Human Breast Cancer Stem Cells Have Significantly Higher Rate of Clathrin-Independent and Caveolin-Independent Endocytosis than the Differentiated Breast Cancer Cells
Kanagaraj Palaniyandi, Barbara A. Pockaj, Sandra J. Gendler and Xiu-Bao Chang*
Department of Biochemistry and Molecular Biology, Mayo Clinic College of Medicine, Mayo Clinic Arizona, Scottsdale, AZ 85259, USA
- *Corresponding Author:
- Xiu-bao Chang
Mayo Clinic College of Medicine
13400 East Shea Boulevard, Scottsdale, AZ 85259, USA
Fax: 1-480- 301-8387
E-mail: [email protected]
Received Date: June 15, 2012; Accepted Date: July 24, 2012; Published Date: July 26, 2012
Citation: Palaniyandi K, Pockaj BA, Gendler SJ, Chang XB (2012) Human Breast Cancer Stem Cells Have Significantly Higher Rate of Clathrin-Independent and Caveolin-Independent Endocytosis than the Differentiated Breast Cancer Cells. J Cancer Sci Ther 4: 214-222. doi: 10.4172/1948-5956.1000144
Copyright: © 2012 Palaniyandi K, et al. This is an open-access article distributed under the terms of the Creative Commons Attribution License, which permits unrestricted use, distribution, and reproduction in any medium, provided the original author and source are credited.

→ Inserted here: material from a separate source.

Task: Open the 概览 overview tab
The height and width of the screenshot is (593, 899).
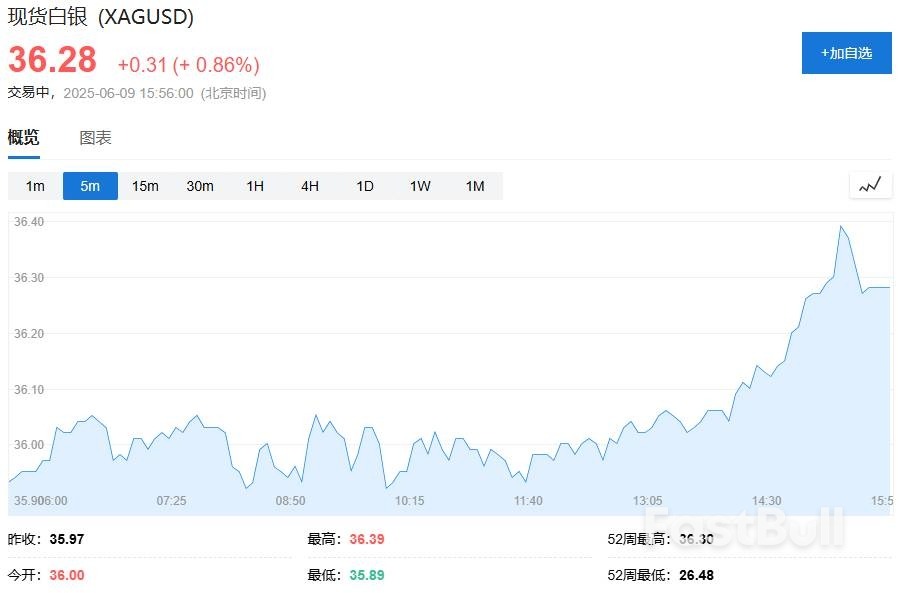Action: pos(23,138)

Breast Cancer Stem (BCS) cells play critical roles in self-renewal, Multi Drug Resistance (MDR), differentiation and generation of secondary tumors. Conventional chemotherapy may efficiently kill the bulk of differentiated drug sensitive breast cancer cells, but not the MDR self-renewable BCS cells, leading to enrichment of the MDR BCS cells. In order to target the MDR BCS cells, we have isolated: 1) BCS cells from either breast cancer cell lines or fresh breast cancer specimens; 2) ATP binding cassette (ABC) transporter group G number 2 (ABCG2)-specific aptamers; and 3) BCS cell-binding aptamers. Interestingly, ABCG2-specific aptamers labeled the membrane surface of the ABCG2-expressing baby hamster kidney (BHK) cells, but stained whole cells of the BCS cells derived from mammospheres, implying that BCS cells might have much higher rate of endocytosis than the ABCG2-expressing BHK cells. In addition, 5D3, a monoclonal antibody that recognizes the extracellular loops of ABCG2 protein, also stained whole BCS cells. Furthermore, BCS cell-binding aptamers stained whole BCS cells, but not the differentiated breast cancer MCF-7 cells. All these results support above conclusion that BCS cells might have high rate of endocytosis. Further experiments performed with aptamers and human transferrin or lactosylceramide showed that BCS cells do have much higher endocytosis rate than the differentiated breast cancer cells. Interestingly, clathrin dependent endocytosis inhibitors, such as monodansylcadaverine or sucrose, or caveolin-dependent endocytosis inhibitors, such as methyl-β-cyclodextrin or genistein, can inhibit the internalization of transferrin or lactosylceramide into the differentiated breast cancer cells, but cannot block the internalization of these compounds into the BCS cells, suggesting that BCS cells undergo clathrin-independent and caveolinindependent endocytosis. Taken together, our data suggest that BCS cells have high rate of endocytosis and open the possibilities for delivering therapeutic agents directly into the MDR BCS cells with aptamer-coated liposomes.